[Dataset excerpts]
——

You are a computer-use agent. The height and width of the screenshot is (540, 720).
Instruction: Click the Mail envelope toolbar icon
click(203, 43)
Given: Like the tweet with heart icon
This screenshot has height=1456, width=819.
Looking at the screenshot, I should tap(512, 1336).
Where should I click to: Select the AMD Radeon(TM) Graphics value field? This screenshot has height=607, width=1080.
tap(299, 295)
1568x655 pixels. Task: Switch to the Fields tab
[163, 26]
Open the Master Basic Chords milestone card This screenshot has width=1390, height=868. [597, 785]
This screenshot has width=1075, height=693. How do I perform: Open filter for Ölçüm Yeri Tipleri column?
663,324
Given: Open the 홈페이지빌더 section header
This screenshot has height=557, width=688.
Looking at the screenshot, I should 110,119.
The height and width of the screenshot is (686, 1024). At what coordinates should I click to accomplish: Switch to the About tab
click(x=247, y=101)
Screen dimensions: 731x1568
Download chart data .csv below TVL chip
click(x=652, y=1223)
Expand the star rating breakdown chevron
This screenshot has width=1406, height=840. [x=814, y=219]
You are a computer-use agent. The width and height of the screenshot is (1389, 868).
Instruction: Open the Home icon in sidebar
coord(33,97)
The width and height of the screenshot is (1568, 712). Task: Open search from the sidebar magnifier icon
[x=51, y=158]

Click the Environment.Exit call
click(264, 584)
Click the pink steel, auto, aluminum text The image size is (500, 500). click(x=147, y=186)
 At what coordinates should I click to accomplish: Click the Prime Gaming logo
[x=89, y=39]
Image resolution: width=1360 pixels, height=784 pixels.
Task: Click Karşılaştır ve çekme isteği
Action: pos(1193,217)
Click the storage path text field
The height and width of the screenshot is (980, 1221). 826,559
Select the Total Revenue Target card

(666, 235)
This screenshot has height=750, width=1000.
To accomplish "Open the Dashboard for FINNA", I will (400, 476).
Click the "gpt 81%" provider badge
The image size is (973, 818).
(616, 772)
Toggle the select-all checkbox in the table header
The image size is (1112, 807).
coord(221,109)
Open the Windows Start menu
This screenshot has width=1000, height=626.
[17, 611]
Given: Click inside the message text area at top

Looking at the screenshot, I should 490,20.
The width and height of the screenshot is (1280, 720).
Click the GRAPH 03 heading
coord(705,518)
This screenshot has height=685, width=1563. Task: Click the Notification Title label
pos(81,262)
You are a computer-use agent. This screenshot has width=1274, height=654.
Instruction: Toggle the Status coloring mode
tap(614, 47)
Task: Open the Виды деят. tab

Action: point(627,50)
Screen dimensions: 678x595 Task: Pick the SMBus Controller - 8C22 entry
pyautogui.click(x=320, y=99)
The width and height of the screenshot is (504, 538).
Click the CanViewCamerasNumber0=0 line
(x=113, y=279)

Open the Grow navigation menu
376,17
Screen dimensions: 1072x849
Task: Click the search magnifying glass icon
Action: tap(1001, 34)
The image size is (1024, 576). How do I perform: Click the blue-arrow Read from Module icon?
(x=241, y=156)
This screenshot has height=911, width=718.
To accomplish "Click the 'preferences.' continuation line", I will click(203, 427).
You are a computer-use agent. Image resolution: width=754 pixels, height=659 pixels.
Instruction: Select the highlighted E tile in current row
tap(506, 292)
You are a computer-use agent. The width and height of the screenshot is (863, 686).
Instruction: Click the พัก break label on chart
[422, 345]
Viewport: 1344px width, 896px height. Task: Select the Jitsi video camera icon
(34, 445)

——

What the task requires.
From the records above, extract exactly and only the lines that begin at the line with "Given: Open the 홈페이지빌더 section header" and stop after the line with "Click the pink".

Your solution.
Given: Open the 홈페이지빌더 section header
This screenshot has height=557, width=688.
Looking at the screenshot, I should 110,119.
The height and width of the screenshot is (686, 1024). At what coordinates should I click to accomplish: Switch to the About tab
click(x=247, y=101)
Screen dimensions: 731x1568
Download chart data .csv below TVL chip
click(x=652, y=1223)
Expand the star rating breakdown chevron
This screenshot has width=1406, height=840. [x=814, y=219]
You are a computer-use agent. The width and height of the screenshot is (1389, 868).
Instruction: Open the Home icon in sidebar
coord(33,97)
The width and height of the screenshot is (1568, 712). Task: Open search from the sidebar magnifier icon
[x=51, y=158]

Click the Environment.Exit call
click(264, 584)
Click the pink steel, auto, aluminum text The image size is (500, 500). click(x=147, y=186)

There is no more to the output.